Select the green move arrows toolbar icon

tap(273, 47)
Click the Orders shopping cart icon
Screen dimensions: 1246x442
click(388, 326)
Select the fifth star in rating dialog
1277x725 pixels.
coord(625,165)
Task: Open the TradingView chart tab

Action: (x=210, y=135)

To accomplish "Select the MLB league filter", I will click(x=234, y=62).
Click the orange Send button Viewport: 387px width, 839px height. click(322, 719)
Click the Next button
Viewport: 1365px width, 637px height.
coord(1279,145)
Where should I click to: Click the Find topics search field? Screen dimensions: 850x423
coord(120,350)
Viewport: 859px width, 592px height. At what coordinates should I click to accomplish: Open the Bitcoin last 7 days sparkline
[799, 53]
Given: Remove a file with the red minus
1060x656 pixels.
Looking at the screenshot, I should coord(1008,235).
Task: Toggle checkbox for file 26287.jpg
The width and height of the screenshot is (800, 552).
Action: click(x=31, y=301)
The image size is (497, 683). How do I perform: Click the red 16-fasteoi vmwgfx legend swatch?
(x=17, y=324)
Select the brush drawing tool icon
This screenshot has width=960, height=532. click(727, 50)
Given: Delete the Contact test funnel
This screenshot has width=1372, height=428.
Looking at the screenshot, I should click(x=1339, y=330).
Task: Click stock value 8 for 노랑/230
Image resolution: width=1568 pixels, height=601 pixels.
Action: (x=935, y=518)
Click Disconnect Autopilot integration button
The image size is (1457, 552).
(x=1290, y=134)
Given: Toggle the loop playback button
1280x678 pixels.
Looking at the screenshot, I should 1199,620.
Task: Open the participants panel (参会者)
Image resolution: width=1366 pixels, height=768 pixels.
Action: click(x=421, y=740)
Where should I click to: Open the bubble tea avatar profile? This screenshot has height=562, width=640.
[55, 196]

▬▬▬

◆ Work request: Whenever the string "Given" turns up in a line above, copy that line out.

◆ Solution to this exercise:
Given: Remove a file with the red minus
Given: Delete the Contact test funnel
Given: Toggle the loop playback button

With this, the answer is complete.